The bubblegum pop phenomenon began in 2001 with an album of covers aimed at U.S. youngsters after its founder, music publisher Razor & Tie, decided to branch out from its roots in rock compilations such as the heavy-metal CD set “Monsters of Rock.” It’s had 6.5 billion streams since its inception, and grown into a sprawling franchise offering merchandise, videos, talent search competitions and concert tours. 

Kidz Bop streaming traffic and watch time doubled outside the U.S. last year. It’s capitalizing on that growth by partnering with Comcast Corp.’s European pay-TV unit Sky to air fitness classes and singing and dancing workshops in the U.K., where it’s logged more than 240 million audio streams since launching in 2017. The label has created spinoffs in Australia, Germany, Portugal and the Baltic states and says it’s looking to add another European territory in a new language shortly. 

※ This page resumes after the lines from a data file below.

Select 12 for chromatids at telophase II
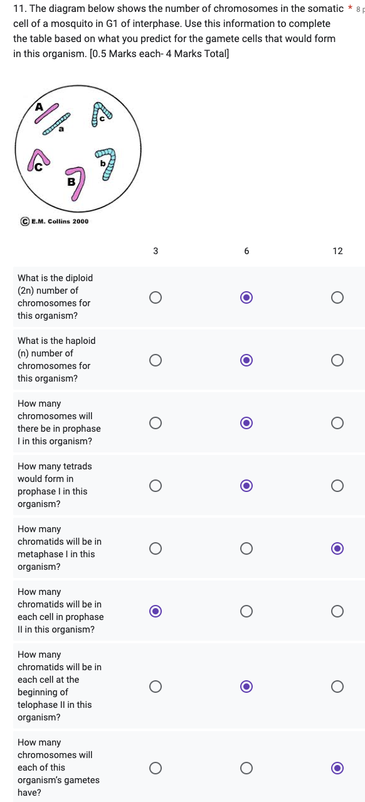This screenshot has width=365, height=802. pos(337,687)
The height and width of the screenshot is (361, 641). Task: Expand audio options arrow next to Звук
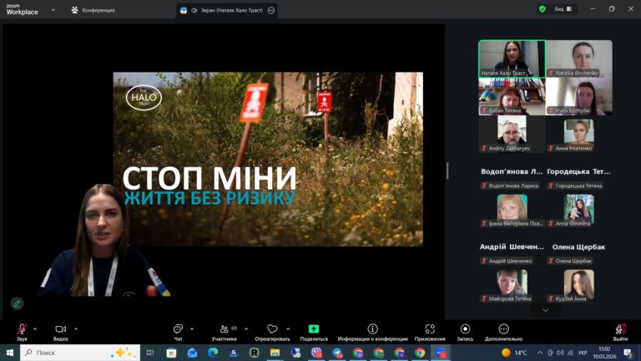tap(35, 328)
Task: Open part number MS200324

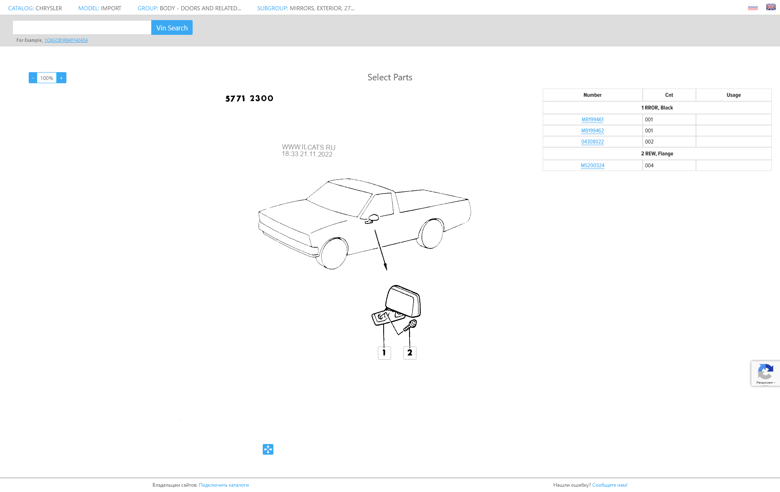Action: [592, 166]
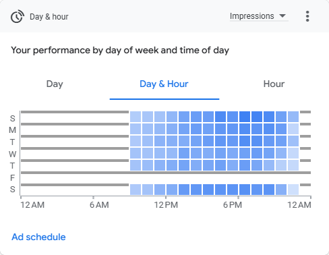Image resolution: width=329 pixels, height=255 pixels.
Task: Click the Tuesday row's last blue cell
Action: pos(293,141)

“At its core, kids love to hear other kids sing. It’s inspirational but attainable,” said Kidz Bop President Sasha Junk. “When you’re six it’s hard to imagine yourself as Katy Perry. But you can imagine yourself as 12-year-old Twinkle.”

There’s another reason for Kidz Bop’s success: It replaces explicit lyrics with more sanitized versions, making it popular with parents who don’t want their children exposed to sexual content that’s now mainstream in pop music. 

The new lyrics sometimes make little sense, drawing mockery from some corners of the Internet. Yet there’s nothing new in the idea itself -- record labels have made “radio edits” of explicit songs for decades. 

“If a child has unfettered access to YouTube, or indeed a cell phone with an unrestricted browser, that rather strikes me as a bigger issue” than Kidz Bop toning down explicit lyrics, said Tim Ingham, founder of music industry news and analysis site Music Business Worldwide.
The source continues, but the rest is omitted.